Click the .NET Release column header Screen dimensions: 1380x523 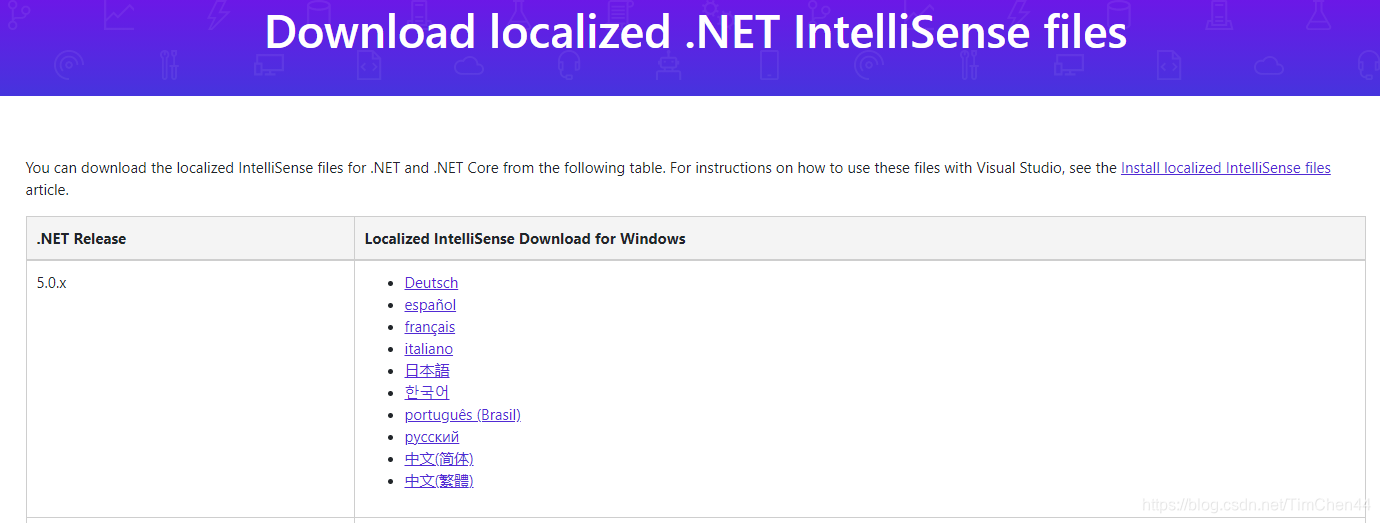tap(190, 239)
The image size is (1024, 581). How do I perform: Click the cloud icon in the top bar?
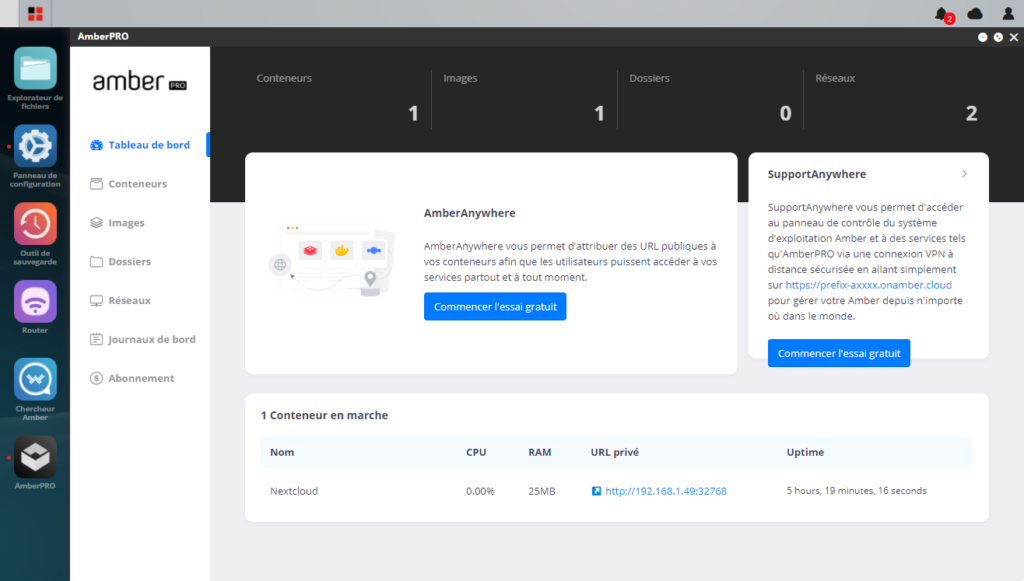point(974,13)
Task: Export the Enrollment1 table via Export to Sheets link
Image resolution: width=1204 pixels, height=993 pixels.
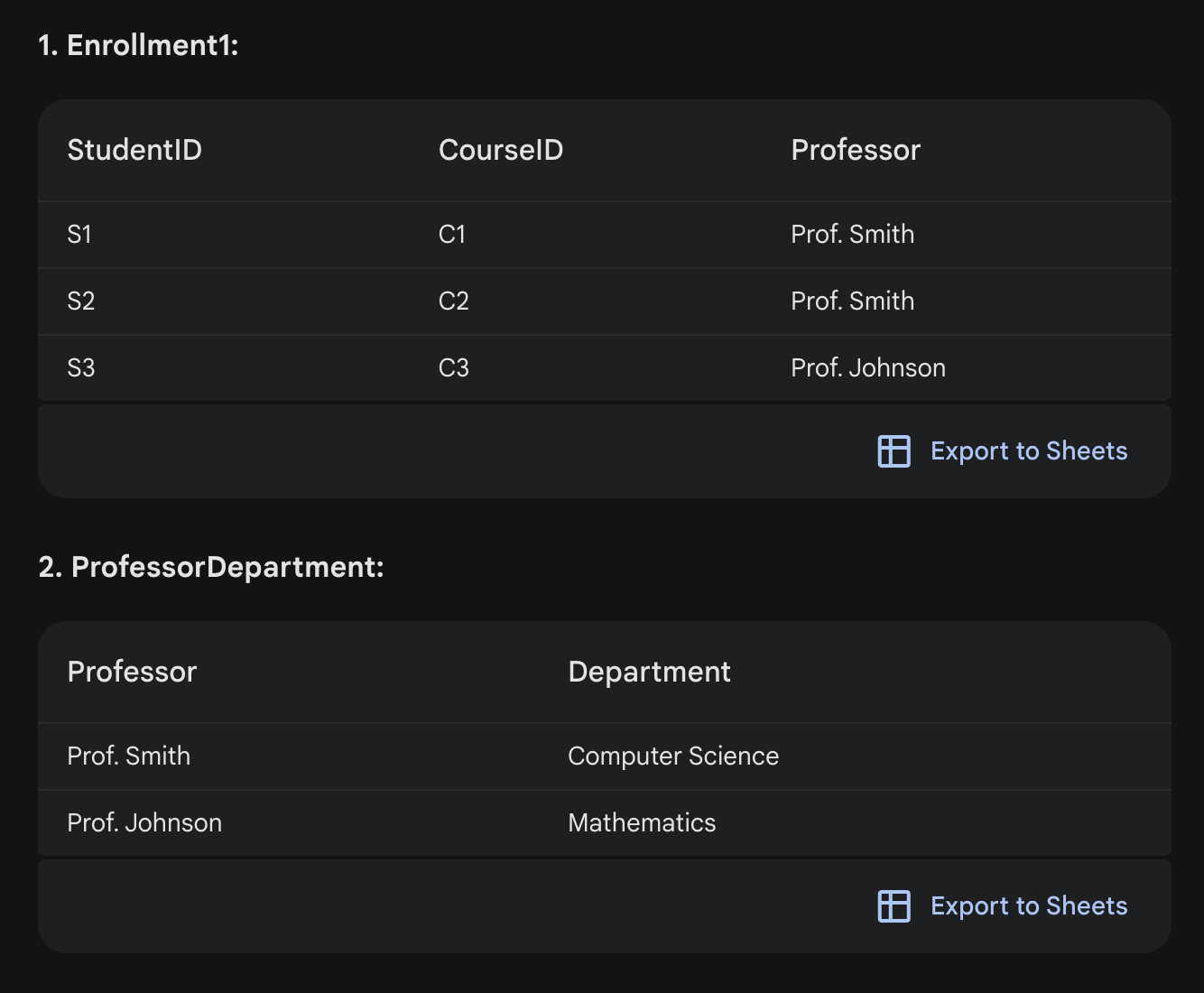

..........

## Problem requirements
Copy everything from the line containing "Task: Export the" down to the end of the data, swapping "Enrollment1" for "Enrollment2" and leaving all else unchanged. Omit the pictures from your answer.

## Answer below
Task: Export the Enrollment2 table via Export to Sheets link
Image resolution: width=1204 pixels, height=993 pixels.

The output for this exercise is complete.